Case Study: Qwen2.5-Coder QA Playbook Results (2026-01-30)
This chapter documents the qualification testing of Qwen2.5-Coder-1.5B-Instruct using the apr-model-qa-playbook framework, which implements Popperian falsification methodology with Toyota Way quality principles.
Test Summary
| Metric | Result | Status |
|---|---|---|
| Tool Coverage | 12/12 (100%) | ✅ PASS |
| Conversion Tests | 0/7 (0%) | ❌ BLOCKED |
| MQS Score | N/A | ⚠️ Cannot compute (blocked) |
| Certification | NOT QUALIFIED | Blocked by GH-185 |
| APR Version | 0.2.12 | |
| Last Requalification | 2026-01-30 16:55 UTC | GH-185 still open |
Tool Coverage Testing (F-TOOL-*)
All 12 APR tools verified and passing:
Tool Status Exit Duration
------------------------------------------------------------
inspect ✅ PASS 0 1352ms
validate ✅ PASS 0 768ms
check ✅ PASS 0 2147ms
bench ✅ PASS 0 594ms
trace-none ✅ PASS 0 5250ms
trace-basic ✅ PASS 0 4434ms
trace-layer ✅ PASS 0 4707ms
trace-payload ✅ PASS 0 4559ms
profile ✅ PASS 0 4110ms
profile-ci ✅ PASS 0 2654ms
profile-ci-assertion ✅ PASS 1 2373ms
profile-ci-p99 ✅ PASS 0 2303ms
------------------------------------------------------------
Total: 12 passed, 0 failed
New Profile CI Features (F-PROFILE-006/007/008)

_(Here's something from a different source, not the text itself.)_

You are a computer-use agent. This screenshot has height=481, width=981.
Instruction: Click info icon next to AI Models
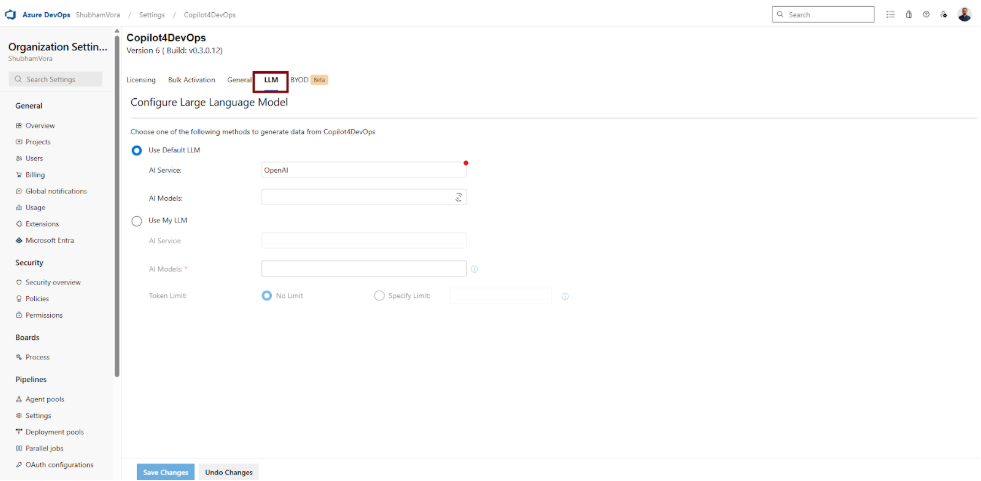tap(474, 269)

The apr profile command now supports CI mode with assertion checking:
# CI mode with throughput assertion
apr profile model.gguf --ci --assert-throughput 10.0 --warmup 3 --measure 10
# Output:
CI PROFILE REPORT (PMAT-192)
════════════════════════════════════════════════════════════
Throughput: 12.8 tok/s
Latency p50: 156.51 ms
Latency p99: 156.51 ms
ASSERTIONS
✅ PASS throughput: 12.8 tok/s (expected >= 10.0 tok/s)
Available Flags:
--ci- Enable assertion checking mode--assert-throughput N- Fail if throughput < N tok/s (exit code 1)--assert-p99 N- Fail if p99 latency > N ms--assert-p50 N- Fail if p50 latency > N ms--warmup N- Warmup passes before measurement--measure N- Measurement passes for statistics
Format Conversion Testing (F-CONV-*)
Status: BLOCKED by GH-185
All 7 conversion tests failing due to missing embedded tokenizer in APR format:
| Gate | Conversion | Observed Diff | Required | Status |
|---|---|---|---|---|
| F-CONV-G-A | GGUF → APR | 0.746 | < 1e-6 | ❌ FAIL |
| F-CONV-A-G | APR → GGUF | 0.560 | < 1e-6 | ❌ FAIL |
| F-CONV-G-S | GGUF → SafeTensors | NaN | < 1e-6 | ❌ FAIL |
| F-CONV-S-G | SafeTensors → GGUF | 0.560 | < 1e-6 | ❌ FAIL |
| F-CONV-A-S | APR → SafeTensors | NaN | < 1e-6 | ❌ FAIL |
| F-CONV-S-A | SafeTensors → APR | 0.748 | < 1e-6 | ❌ FAIL |
| F-CONV-RT-001 | Round-trip | NaN | < 1e-6 | ❌ FAIL |
Root Cause: GH-185
# GGUF inference - CORRECT
apr run model.gguf -p "What is 2+2?" --max-tokens 8 --no-gpu
# Output: "4"
# APR inference - WRONG (missing tokenizer)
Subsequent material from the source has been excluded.